***** The records

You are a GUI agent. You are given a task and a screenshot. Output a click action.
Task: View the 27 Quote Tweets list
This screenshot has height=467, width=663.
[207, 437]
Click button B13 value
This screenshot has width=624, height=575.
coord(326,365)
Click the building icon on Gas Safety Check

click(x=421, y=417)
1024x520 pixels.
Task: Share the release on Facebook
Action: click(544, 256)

**********

_What needs to be done_: Which lines in the listing contain the string "This"? Gather each of them, matching case exactly.

_The answer_:
This screenshot has height=467, width=663.
This screenshot has width=624, height=575.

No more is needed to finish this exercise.